By: Vincent Tanzil, RBSCP Graduate Student (PhD program in Philosophy)
Professor Lewis White Beck (1913-1997) was Burbank Professor Emeritus of Moral and Intellectual Philosophy at the University of Rochester. Many have been written about his career, which all claims to not doing justice to the extensive accomplishments he made. He joined the university in 1949 and served in various administrative positions until his retirement in 1979. Noteworthy is the remark of George Ford, the Joseph H. Gilmore Professor of English in the same university, that Beck contributed to the university with his “encyclopaedic knowledge” and the administrative abilities that he employed in being the dean of the graduate school. Under his leadership, it is noted, the Ph.D. program of the university gained “international recognition”.
Teaching was also at the heart of the Kantian scholar’s career for he was the first recipient of the Edward Peck Curtis Award for Excellence in Undergraduate Teaching in 1962. This teaching excellence is only extended by his regular informal meetings with students after his retirement. Of course Beck was fond of joking about his award in teaching—that the IRS informed him how his prize from the award was not taxable because it was “unearned”

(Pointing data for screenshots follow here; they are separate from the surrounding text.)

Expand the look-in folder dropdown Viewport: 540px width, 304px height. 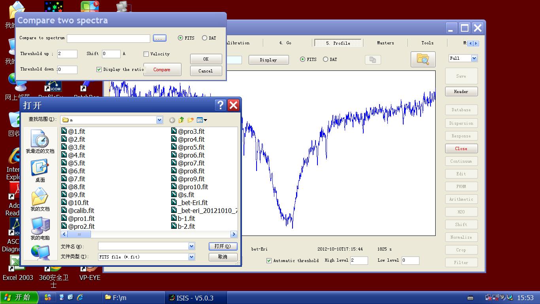click(159, 120)
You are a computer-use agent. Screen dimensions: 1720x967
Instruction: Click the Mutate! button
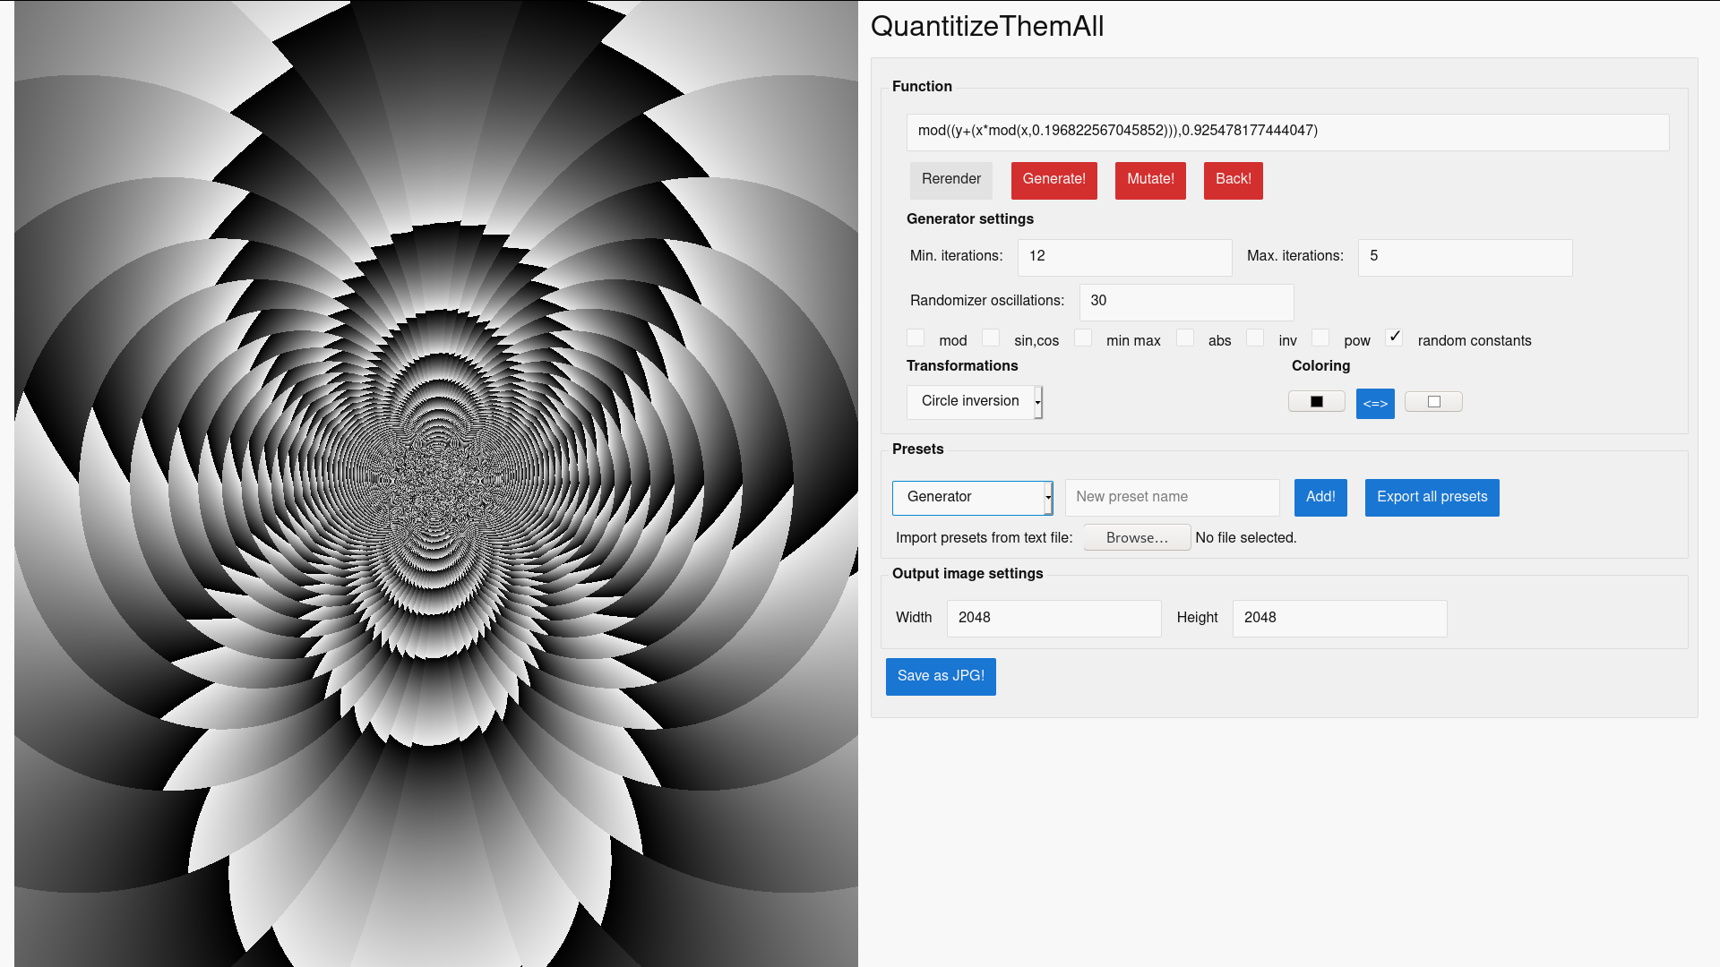click(x=1150, y=180)
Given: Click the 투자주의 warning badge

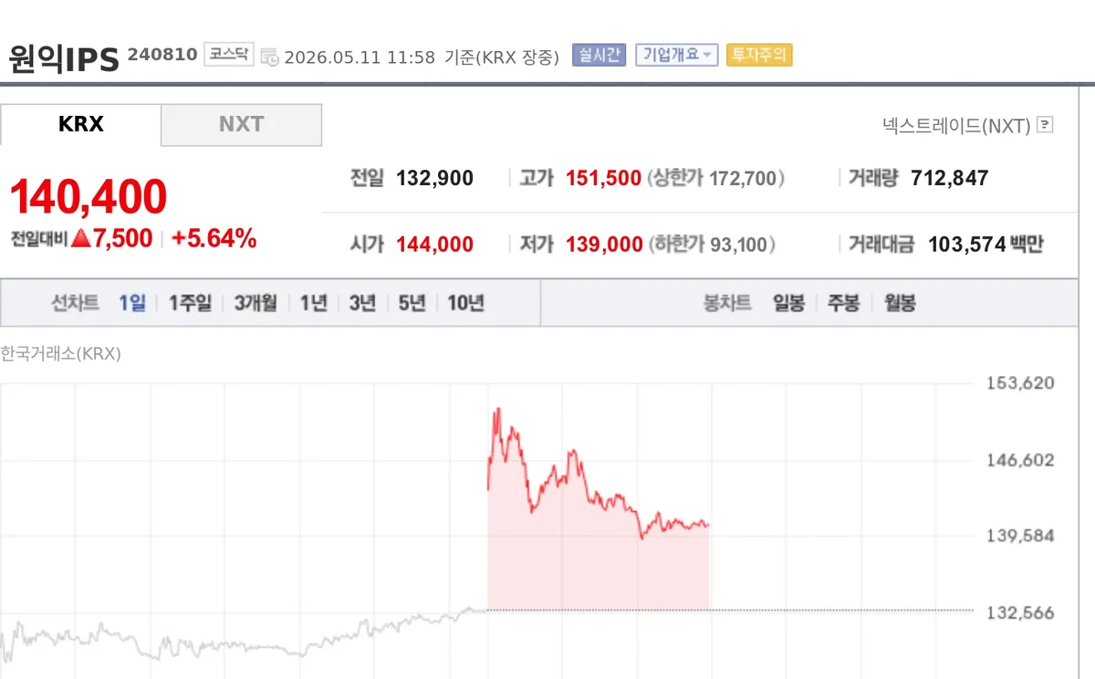Looking at the screenshot, I should pyautogui.click(x=759, y=55).
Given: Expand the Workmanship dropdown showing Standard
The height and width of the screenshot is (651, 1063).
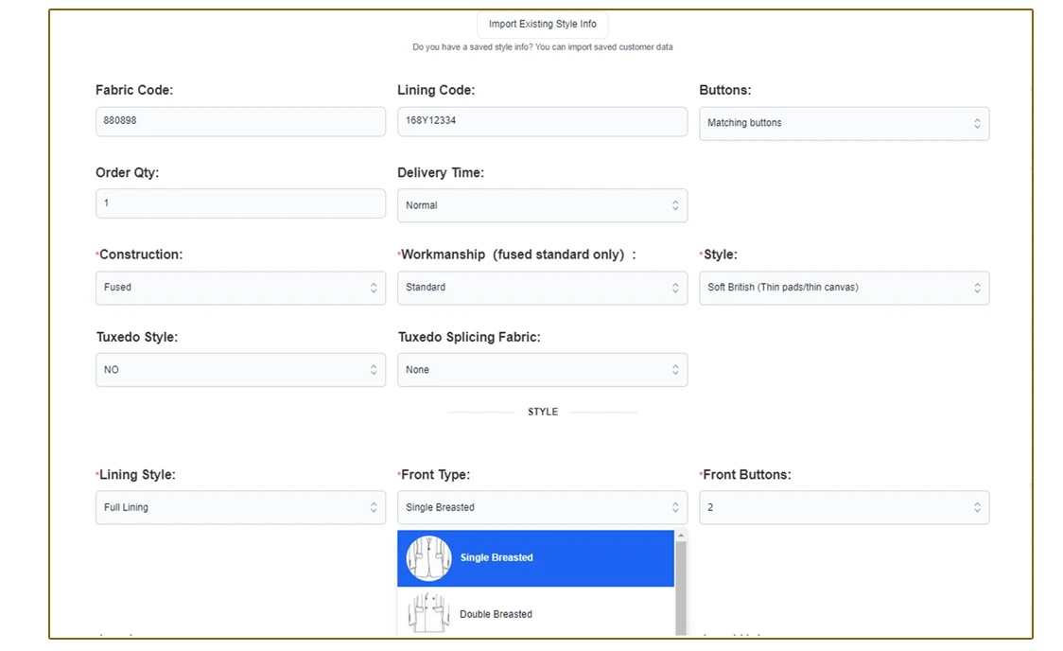Looking at the screenshot, I should coord(542,288).

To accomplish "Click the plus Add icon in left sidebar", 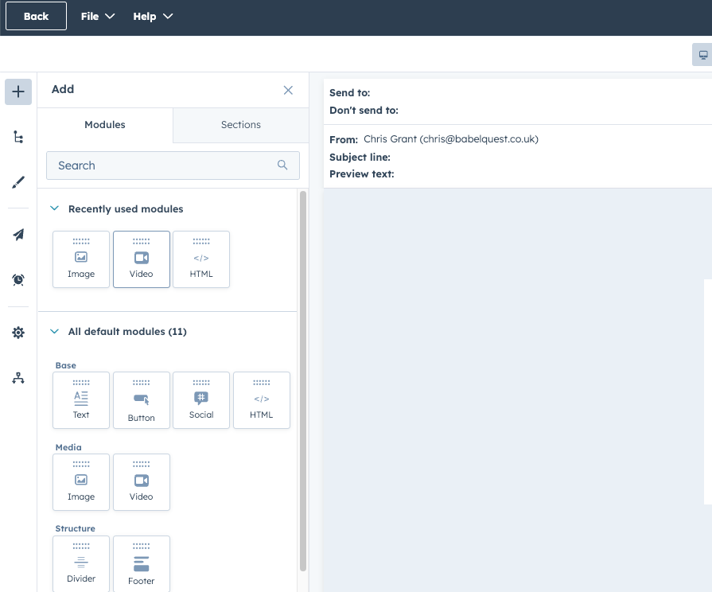I will (18, 92).
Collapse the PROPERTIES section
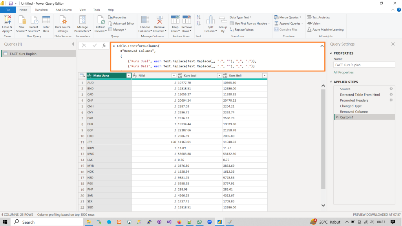 click(x=331, y=53)
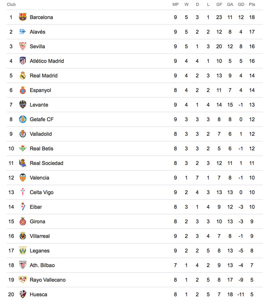Open the Real Madrid crest
This screenshot has width=263, height=304.
tap(23, 76)
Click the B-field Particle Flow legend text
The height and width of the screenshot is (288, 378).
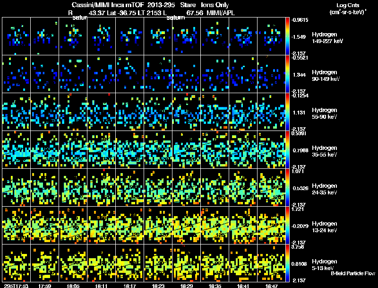[352, 273]
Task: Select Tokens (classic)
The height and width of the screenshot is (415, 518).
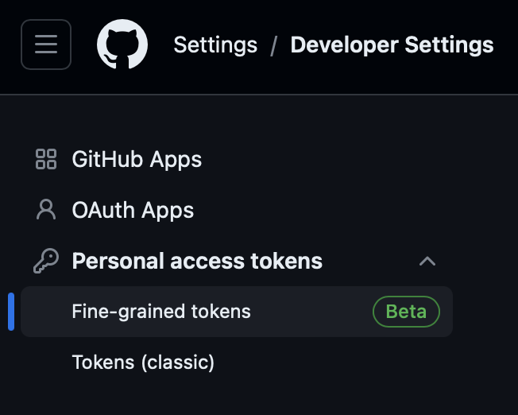Action: tap(143, 363)
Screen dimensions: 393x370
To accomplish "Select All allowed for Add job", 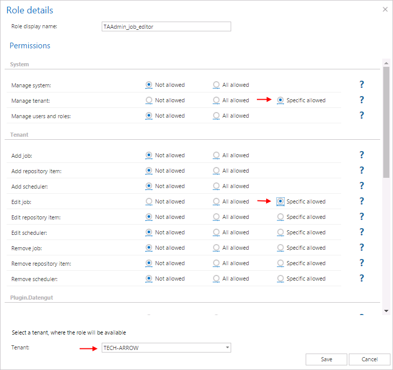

He was most renowned for his works on Immanuel Kant, a German philosopher whose name is hard to miss when studying the history of ideas. Commenting on other philosopher’s works is one thing, and while it also accumulates the collective philosophical knowledge, Beck did not relieve himself from writing essays and books that traverse beyond what Kant had said and done. It is thus a delight that his manuscripts, typed and edited with some editorial notes by the side or even in the text, are available to access in no other than the Rare Book and Special Collection of the university that sustained and benefited from his professorship.
The three boxes in our collection host his typed manuscripts and xerox copies of them. In them one can find not only philosophical insights but also editing history of the later mass-reproduced copies of his works. Some scratches, like those shown in Figure 3, invite curious minds to wonder of his decision to omit, replace, or insert words into the final form.
It was noted by Robert L. Holmes, also a former professor from the university, that “ . . . he had a way of holding the bowl of the pipe in his hand, crooking his thumb up over the top and tamping down the burning ashes—a practice that left his left thumb looking like a piece of burnt cork. Though he later gave them up, he was a man for whom pipes were made” (Essays by Lewis White Beck, 1998, xii). Leafing through his pre-published manuscripts, one can find smudges of black powder (most probably caused by the tamper finger) and a tinge of smoke on the papers. This, and many other side-notes, are great windows to the intellectual process that ran through the renowned philosopher’s mind as he pours earned repository of knowledge and rumination that once dwelt only in the realm of ideas. Fortunately for us, this collection now resides in the library of the institution where his ideas were dispersed, ruminated, acted, and debated extensively.